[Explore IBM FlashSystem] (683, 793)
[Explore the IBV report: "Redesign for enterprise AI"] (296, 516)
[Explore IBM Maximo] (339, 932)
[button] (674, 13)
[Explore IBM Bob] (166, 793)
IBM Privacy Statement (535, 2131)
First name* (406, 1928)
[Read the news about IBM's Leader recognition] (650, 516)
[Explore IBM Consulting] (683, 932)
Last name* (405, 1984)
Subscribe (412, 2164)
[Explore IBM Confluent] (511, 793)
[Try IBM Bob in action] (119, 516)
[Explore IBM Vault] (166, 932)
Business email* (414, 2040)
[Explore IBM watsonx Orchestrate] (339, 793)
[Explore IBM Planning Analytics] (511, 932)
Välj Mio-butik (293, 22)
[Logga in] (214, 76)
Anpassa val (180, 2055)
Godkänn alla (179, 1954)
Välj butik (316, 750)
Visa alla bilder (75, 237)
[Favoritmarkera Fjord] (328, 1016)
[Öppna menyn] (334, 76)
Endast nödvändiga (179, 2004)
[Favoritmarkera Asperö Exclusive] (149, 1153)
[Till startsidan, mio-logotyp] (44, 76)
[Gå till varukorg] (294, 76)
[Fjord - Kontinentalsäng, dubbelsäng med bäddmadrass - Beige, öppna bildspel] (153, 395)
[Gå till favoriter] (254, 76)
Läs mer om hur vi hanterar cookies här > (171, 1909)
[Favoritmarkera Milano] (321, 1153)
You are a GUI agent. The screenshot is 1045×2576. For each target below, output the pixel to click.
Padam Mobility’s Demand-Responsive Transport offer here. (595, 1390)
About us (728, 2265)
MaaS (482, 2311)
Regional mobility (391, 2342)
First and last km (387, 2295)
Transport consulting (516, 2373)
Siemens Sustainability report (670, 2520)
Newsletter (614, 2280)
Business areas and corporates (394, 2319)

ABOUT THIS EXERCISE:
Each line that contains the string "Transport" counts once; report how many such lines the entries have, giving only the number.

WRITTEN ANSWER:
2